MATERIALE FORNITO:

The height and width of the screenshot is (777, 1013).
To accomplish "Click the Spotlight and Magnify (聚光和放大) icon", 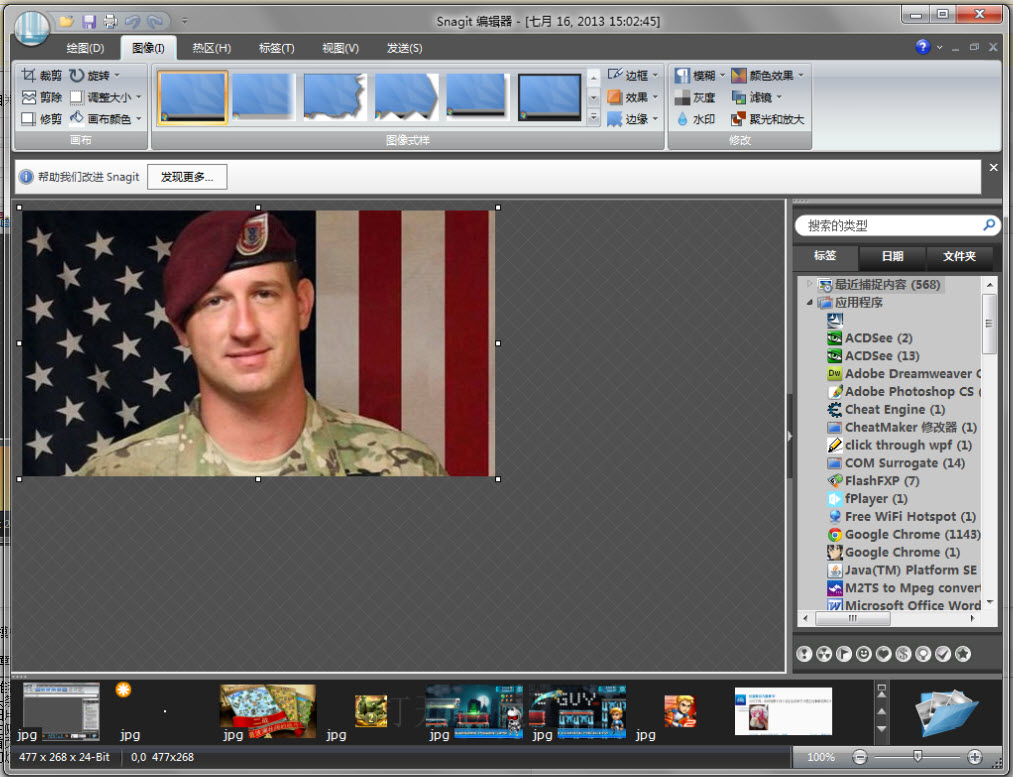I will (739, 119).
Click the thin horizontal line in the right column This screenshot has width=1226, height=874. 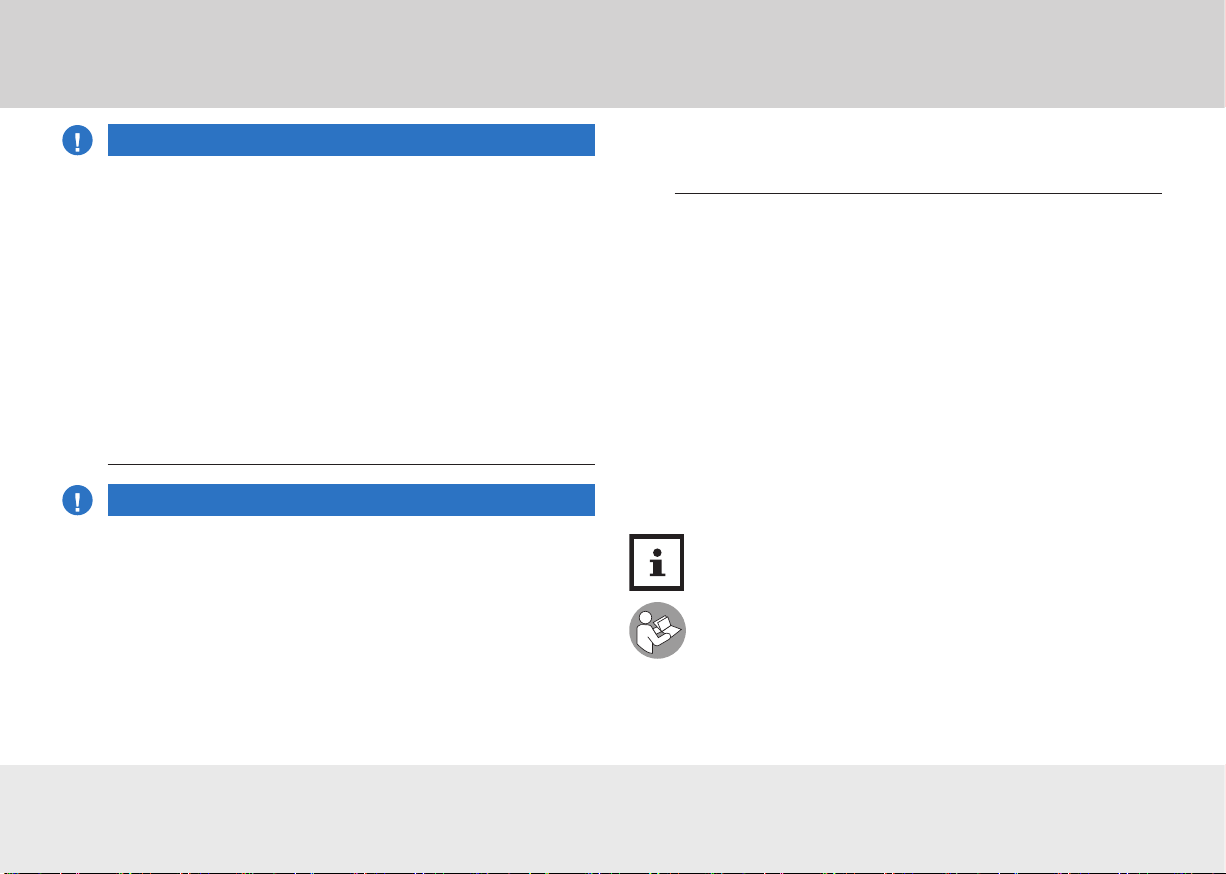[918, 193]
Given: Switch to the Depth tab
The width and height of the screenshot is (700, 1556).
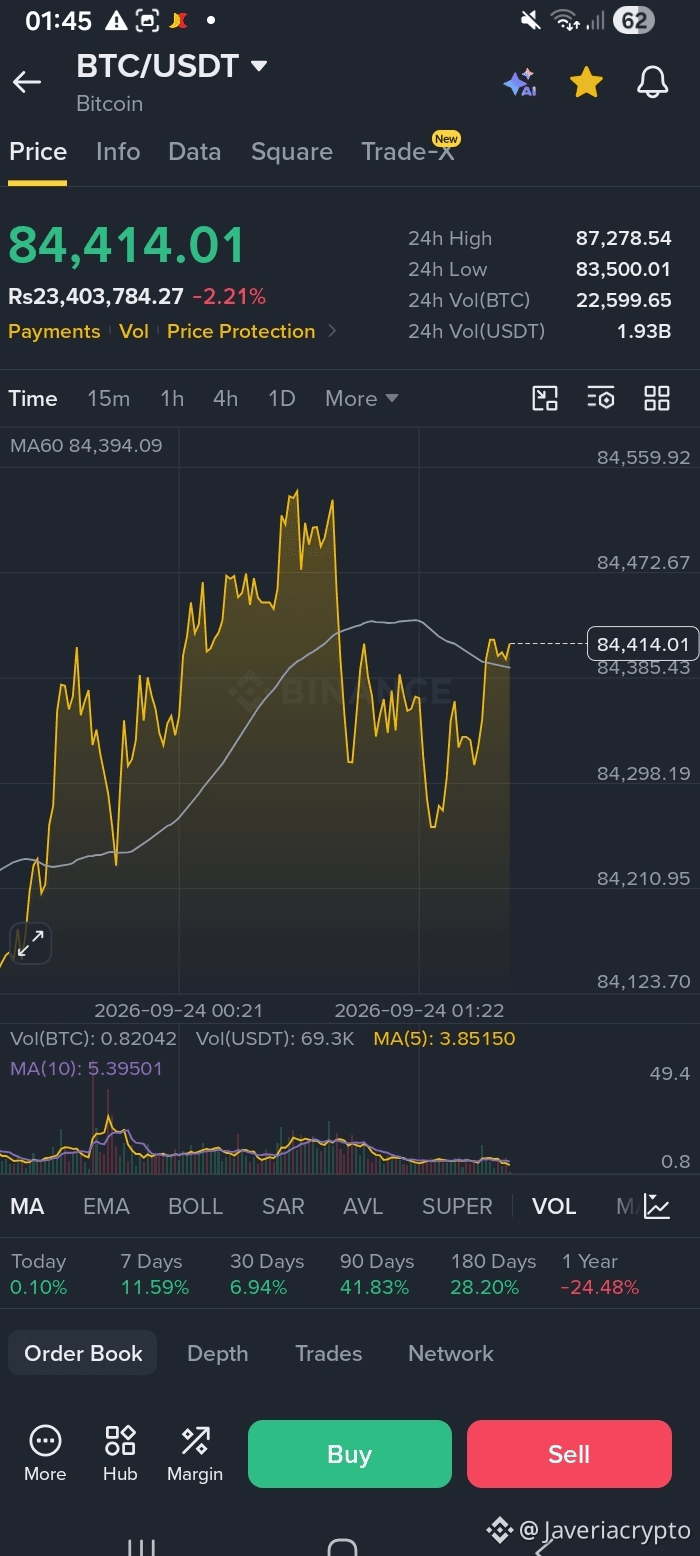Looking at the screenshot, I should coord(217,1353).
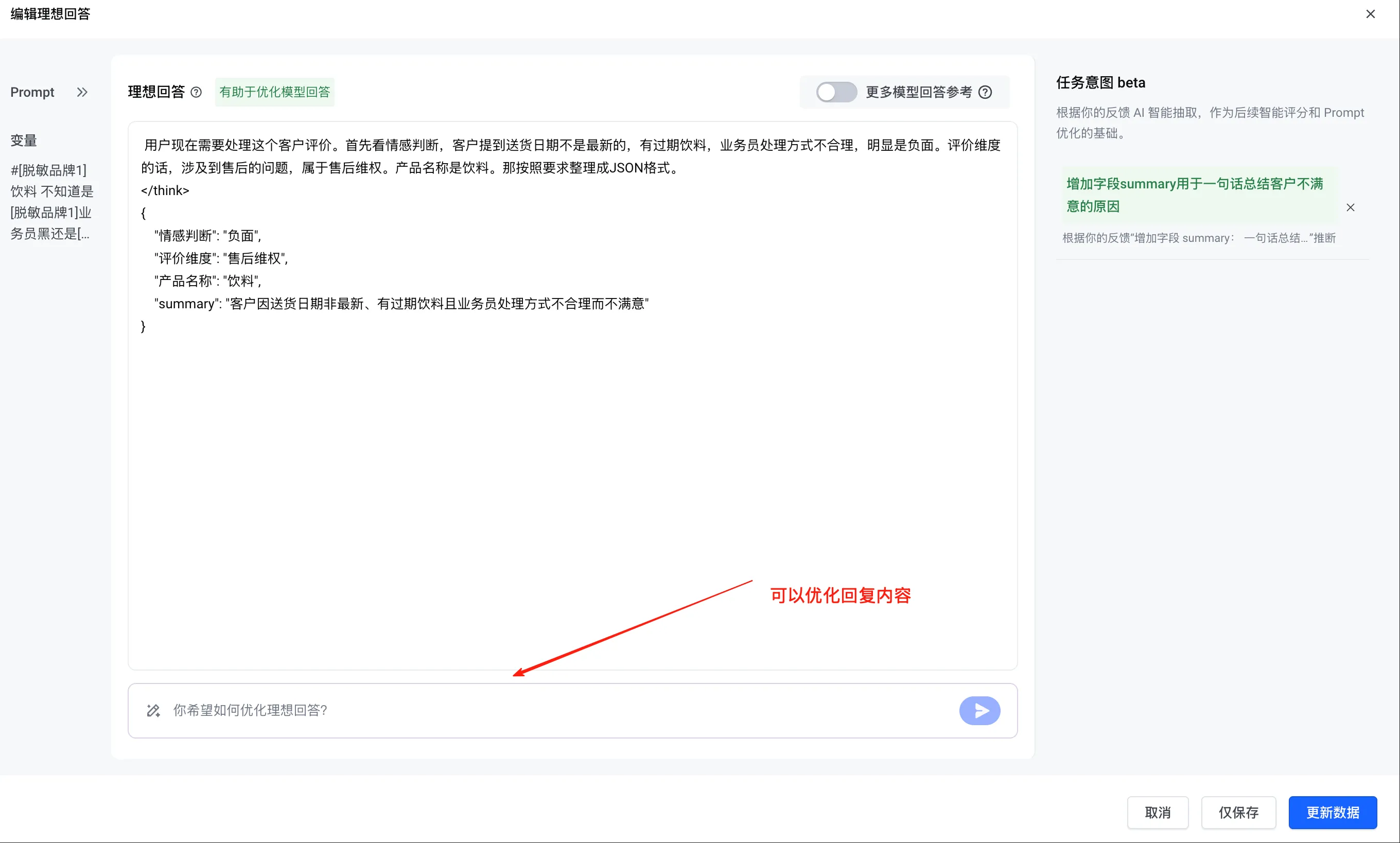Viewport: 1400px width, 843px height.
Task: Click help icon beside 理想回答
Action: coord(196,92)
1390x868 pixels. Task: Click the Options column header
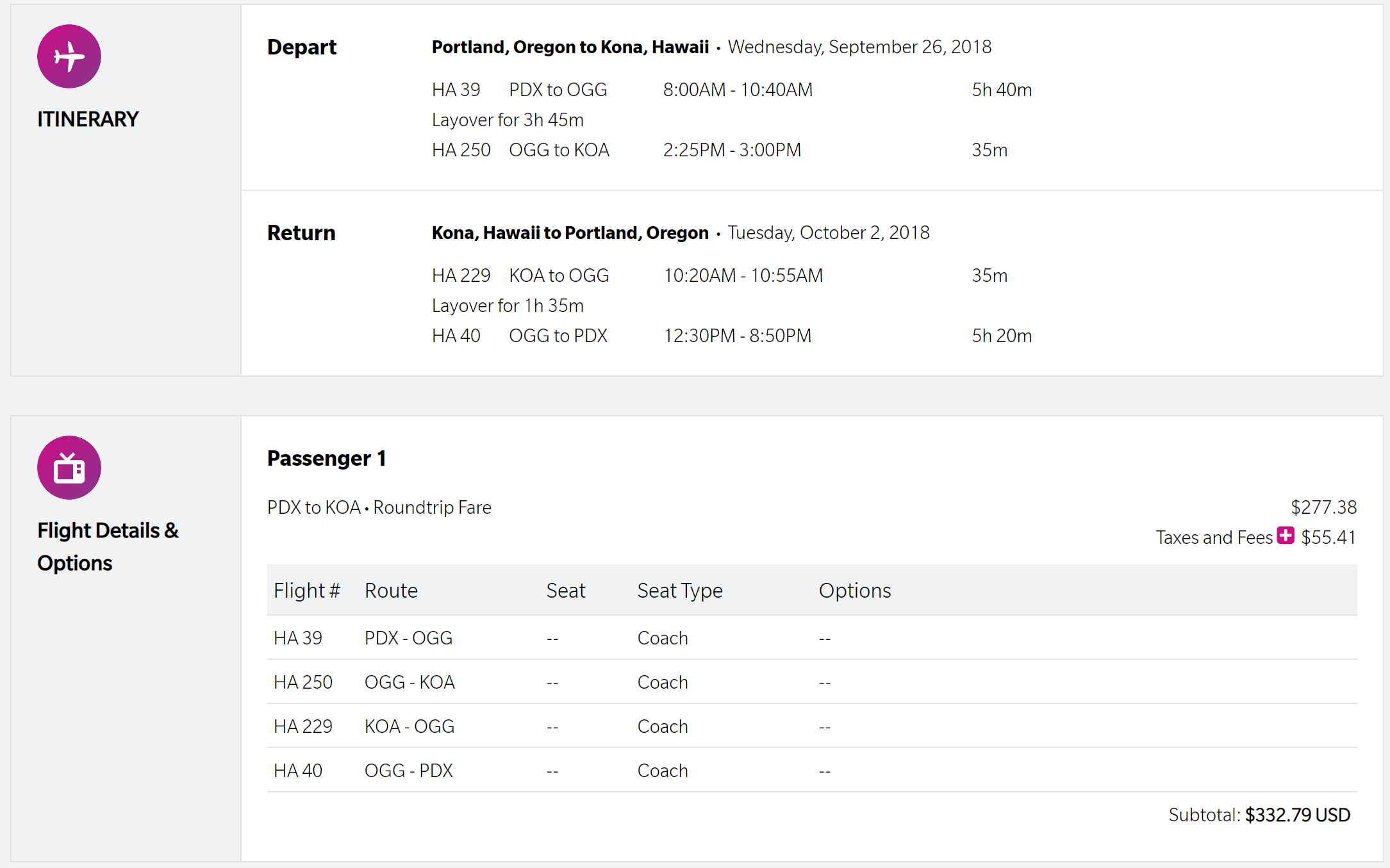point(854,591)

REQUISITI: Trascrivi senza alcuna modifica le righe dei dati, cominciando da quella che contiene "Given: Switch to the Depth tab" e proseguendo fino alla fine dei dati, entrambi gli estremi compresi. Lascia fuori le immagini dalla trascrizione.

RISULTATO FINALE:
Given: Switch to the Depth tab
The width and height of the screenshot is (700, 1556).
Looking at the screenshot, I should coord(217,1353).
Viewport: 1400px width, 843px height.
Task: Click help icon beside 理想回答
Action: coord(196,92)
1390x868 pixels. Task: Click the Options column header
point(854,591)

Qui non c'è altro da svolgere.